- **Problem to solve**
Transcribe the listing below verbatim, omitting pictures.

<<<<

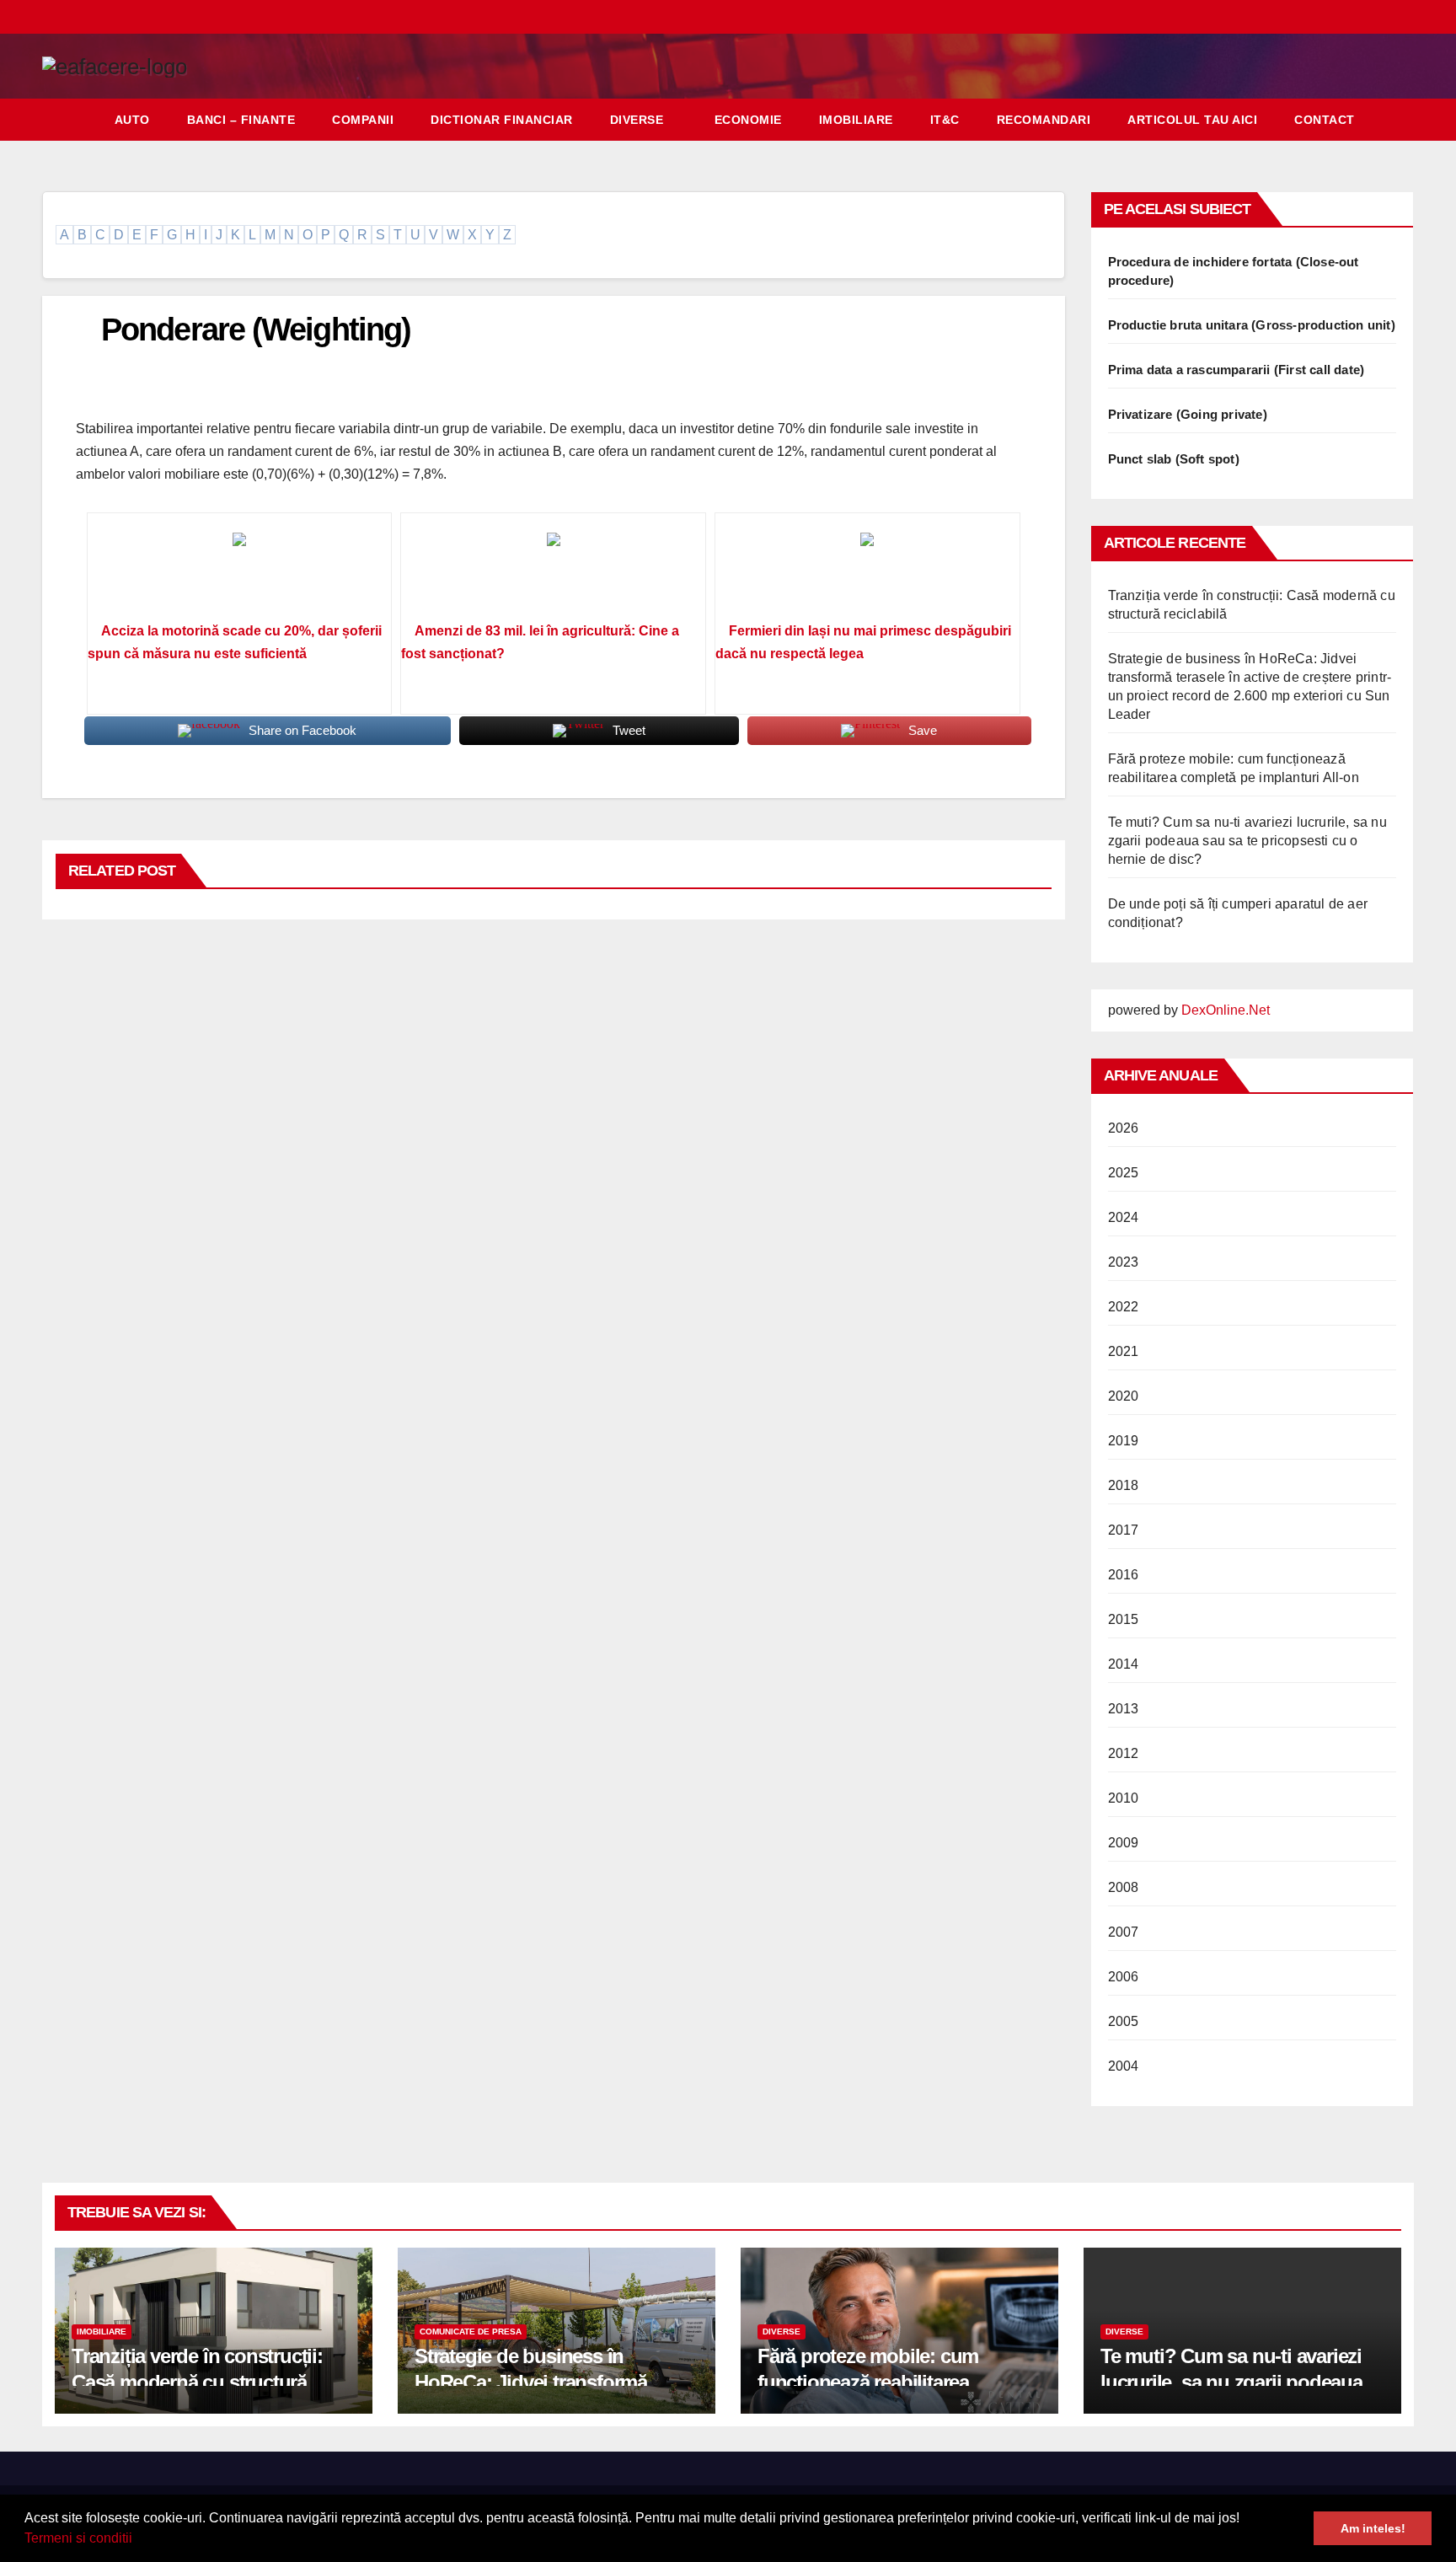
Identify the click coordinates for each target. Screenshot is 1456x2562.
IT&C (945, 119)
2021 (1123, 1351)
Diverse (637, 119)
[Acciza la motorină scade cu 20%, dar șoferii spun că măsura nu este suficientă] (240, 573)
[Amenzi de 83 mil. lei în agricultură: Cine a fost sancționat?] (553, 573)
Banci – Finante (241, 119)
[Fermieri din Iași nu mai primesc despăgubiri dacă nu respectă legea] (867, 573)
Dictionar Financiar (502, 119)
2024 (1123, 1217)
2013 (1123, 1709)
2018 (1123, 1485)
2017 (1123, 1530)
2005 (1123, 2021)
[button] (138, 2540)
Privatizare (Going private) (1187, 414)
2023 (1123, 1262)
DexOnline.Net (1225, 1010)
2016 (1123, 1575)
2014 (1123, 1664)
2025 (1123, 1173)
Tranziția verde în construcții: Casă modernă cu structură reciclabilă (197, 2382)
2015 (1123, 1619)
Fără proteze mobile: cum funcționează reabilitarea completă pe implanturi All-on (885, 2382)
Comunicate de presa (471, 2331)
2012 (1123, 1753)
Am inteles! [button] (1373, 2528)
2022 (1123, 1307)
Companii (362, 119)
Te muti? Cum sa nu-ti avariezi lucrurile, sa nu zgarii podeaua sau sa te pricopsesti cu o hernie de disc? (1247, 840)
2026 (1123, 1128)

>>>>

- **Solved problem**
Identify the click coordinates for each target. Screenshot is 1456x2562.
IT&C (945, 119)
2021 (1123, 1351)
Diverse (637, 119)
[Acciza la motorină scade cu 20%, dar șoferii spun că măsura nu este suficientă] (240, 573)
[Amenzi de 83 mil. lei în agricultură: Cine a fost sancționat?] (553, 573)
Banci – Finante (241, 119)
[Fermieri din Iași nu mai primesc despăgubiri dacă nu respectă legea] (867, 573)
Dictionar Financiar (502, 119)
2024 (1123, 1217)
2013 (1123, 1709)
2018 (1123, 1485)
2017 (1123, 1530)
2005 (1123, 2021)
[button] (138, 2540)
Privatizare (Going private) (1187, 414)
2023 (1123, 1262)
DexOnline.Net (1225, 1010)
2016 (1123, 1575)
2014 (1123, 1664)
2025 (1123, 1173)
Tranziția verde în construcții: Casă modernă cu structură reciclabilă (197, 2382)
2015 (1123, 1619)
Fără proteze mobile: cum funcționează reabilitarea completă pe implanturi All-on (885, 2382)
Comunicate de presa (471, 2331)
2012 (1123, 1753)
Am inteles! [button] (1373, 2528)
2022 (1123, 1307)
Companii (362, 119)
Te muti? Cum sa nu-ti avariezi lucrurile, sa nu zgarii podeaua sau sa te pricopsesti cu o hernie de disc? (1247, 840)
2026 (1123, 1128)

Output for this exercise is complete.